A Washington-based metal casting facility has agreed to pay $230,000 to install a production process “water blast” system expected to remove elements of the facility’s hazardous waste generation by up to 40 per cent.
As part of a settlement with the US Environmental Protection Agency, Seacast Inc. will also pay a penalty of $18,000 to settle alleged hazardous waste violations that included leaving waste at its Marysville premises for longer than 90 days.
According to Scott Downey, manager of EPA’s hazardous waste inspection unit in Seattle, strict compliance with federal hazardous waste storage and management requirements protects people and the environment.

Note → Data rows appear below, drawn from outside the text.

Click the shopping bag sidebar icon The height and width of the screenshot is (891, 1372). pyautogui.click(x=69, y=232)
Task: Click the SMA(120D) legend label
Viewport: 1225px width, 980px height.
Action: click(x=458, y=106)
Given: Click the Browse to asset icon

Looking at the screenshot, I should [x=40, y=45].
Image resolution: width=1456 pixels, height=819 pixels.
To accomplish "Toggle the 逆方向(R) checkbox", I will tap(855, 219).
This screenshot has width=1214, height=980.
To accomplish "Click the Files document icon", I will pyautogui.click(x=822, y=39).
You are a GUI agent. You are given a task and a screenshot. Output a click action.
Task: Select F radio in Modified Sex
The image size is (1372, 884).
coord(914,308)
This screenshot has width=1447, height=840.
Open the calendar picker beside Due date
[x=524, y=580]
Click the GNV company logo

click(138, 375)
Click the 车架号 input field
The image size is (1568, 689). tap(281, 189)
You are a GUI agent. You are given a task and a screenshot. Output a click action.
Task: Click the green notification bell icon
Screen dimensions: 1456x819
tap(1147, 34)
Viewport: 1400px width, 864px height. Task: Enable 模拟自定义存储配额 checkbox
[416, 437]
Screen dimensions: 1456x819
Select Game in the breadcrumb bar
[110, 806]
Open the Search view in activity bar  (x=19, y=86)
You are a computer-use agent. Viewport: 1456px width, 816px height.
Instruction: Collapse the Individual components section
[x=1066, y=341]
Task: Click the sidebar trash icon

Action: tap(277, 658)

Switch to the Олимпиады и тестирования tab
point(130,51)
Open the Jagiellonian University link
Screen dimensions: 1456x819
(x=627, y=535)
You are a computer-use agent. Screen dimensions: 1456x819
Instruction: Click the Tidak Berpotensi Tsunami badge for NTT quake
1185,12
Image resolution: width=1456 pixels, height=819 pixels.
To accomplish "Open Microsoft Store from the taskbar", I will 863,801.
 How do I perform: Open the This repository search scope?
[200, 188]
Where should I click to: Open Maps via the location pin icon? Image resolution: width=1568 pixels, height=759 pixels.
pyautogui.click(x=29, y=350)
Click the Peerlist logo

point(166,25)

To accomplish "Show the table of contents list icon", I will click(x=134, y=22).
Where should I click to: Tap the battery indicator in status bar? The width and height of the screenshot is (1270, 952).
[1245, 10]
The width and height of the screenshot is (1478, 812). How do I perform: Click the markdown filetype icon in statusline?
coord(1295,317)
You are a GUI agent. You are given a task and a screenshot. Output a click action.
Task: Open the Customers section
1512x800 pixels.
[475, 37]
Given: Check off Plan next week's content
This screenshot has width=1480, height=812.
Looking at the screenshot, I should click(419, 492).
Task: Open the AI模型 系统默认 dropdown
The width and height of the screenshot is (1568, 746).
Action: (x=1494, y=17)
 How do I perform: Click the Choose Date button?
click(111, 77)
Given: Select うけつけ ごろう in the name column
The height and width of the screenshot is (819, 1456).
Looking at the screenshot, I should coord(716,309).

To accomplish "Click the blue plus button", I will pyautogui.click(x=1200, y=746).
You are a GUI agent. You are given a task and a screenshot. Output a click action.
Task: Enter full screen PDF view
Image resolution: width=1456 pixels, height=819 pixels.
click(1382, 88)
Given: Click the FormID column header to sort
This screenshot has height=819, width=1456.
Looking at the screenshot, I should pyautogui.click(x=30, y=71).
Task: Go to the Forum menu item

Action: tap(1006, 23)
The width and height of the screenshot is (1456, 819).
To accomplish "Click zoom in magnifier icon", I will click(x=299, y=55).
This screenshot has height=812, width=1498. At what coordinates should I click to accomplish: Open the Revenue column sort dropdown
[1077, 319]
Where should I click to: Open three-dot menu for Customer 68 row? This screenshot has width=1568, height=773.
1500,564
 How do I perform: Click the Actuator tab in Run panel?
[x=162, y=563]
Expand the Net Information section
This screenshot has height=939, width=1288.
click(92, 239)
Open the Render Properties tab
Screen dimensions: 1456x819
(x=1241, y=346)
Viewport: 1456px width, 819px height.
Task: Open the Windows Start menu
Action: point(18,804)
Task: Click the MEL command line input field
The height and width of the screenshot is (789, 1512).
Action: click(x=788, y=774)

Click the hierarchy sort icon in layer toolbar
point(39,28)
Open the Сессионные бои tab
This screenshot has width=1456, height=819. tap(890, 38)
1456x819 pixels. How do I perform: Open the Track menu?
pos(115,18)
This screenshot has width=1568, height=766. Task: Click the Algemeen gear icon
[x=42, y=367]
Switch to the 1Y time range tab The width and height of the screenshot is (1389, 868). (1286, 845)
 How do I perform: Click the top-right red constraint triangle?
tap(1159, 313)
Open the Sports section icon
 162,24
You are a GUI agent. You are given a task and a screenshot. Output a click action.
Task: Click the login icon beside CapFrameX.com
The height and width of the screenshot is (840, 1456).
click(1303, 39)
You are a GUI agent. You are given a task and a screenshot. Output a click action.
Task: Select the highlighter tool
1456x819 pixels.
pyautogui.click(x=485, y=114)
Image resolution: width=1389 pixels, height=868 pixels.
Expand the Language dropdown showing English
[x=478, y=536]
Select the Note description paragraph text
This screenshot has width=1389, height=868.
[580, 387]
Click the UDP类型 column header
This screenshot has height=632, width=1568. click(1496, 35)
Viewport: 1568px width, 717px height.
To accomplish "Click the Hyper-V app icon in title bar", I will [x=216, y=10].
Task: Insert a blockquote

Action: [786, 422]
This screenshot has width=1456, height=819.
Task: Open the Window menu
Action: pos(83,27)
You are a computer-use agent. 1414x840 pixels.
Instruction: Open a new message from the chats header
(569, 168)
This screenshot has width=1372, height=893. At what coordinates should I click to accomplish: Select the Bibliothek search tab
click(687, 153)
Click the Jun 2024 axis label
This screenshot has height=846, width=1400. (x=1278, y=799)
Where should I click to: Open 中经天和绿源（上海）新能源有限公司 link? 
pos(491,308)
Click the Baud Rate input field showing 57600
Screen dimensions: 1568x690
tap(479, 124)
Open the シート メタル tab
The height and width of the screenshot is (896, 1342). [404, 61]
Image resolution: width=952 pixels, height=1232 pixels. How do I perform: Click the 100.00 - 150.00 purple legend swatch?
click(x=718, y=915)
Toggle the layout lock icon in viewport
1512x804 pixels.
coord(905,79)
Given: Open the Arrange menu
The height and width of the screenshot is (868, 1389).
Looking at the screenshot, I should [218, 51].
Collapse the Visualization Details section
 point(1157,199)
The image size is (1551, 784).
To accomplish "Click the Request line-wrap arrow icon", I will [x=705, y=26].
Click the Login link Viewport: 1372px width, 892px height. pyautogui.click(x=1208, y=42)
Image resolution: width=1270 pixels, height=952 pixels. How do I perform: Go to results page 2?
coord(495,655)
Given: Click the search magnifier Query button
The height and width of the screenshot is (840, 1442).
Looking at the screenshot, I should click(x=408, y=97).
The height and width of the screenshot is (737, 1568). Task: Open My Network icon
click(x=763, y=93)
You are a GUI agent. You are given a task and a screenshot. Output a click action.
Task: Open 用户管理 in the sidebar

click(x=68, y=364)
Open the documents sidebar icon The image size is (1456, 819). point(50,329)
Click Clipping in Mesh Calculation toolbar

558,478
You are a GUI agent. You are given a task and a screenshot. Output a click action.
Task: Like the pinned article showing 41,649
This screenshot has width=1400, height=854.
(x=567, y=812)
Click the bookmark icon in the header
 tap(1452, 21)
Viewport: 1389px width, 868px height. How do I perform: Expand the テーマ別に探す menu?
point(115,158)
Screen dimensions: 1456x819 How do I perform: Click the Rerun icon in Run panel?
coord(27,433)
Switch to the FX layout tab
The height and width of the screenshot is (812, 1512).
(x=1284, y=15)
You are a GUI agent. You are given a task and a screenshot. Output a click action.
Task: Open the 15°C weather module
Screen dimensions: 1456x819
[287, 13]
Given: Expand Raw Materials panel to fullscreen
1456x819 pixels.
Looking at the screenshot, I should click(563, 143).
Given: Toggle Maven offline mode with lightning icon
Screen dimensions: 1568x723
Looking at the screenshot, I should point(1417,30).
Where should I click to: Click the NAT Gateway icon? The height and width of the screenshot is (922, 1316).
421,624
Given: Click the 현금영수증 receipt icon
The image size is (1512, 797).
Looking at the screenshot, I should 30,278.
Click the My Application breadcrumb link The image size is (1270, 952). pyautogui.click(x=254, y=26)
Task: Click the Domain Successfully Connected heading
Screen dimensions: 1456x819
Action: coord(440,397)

“SeaCast has found a way to modify its production process and reduce its reliance on caustic cleaning solutions as a part of this settlement,” said Downey. “One of the central goals of the EPA’s hazardous waste program is to conserve resources and minimize the generation of hazardous wastes, so this project fits nicely.”
EPA alleged that SeaCast:
- Failed to maintain records of its hazardous waste determinations.
- Stored hazardous wastes at the facility without obtaining a permit or complying with conditions applicable to hazardous waste generators.
- Stored hazardous waste on site for longer than 90 days, failed to maintain adequate aisle space between containers of hazardous waste, and failed to conduct required weekly inspections of hazardous waste storage areas. The company also failed to properly manage its universal waste lamps.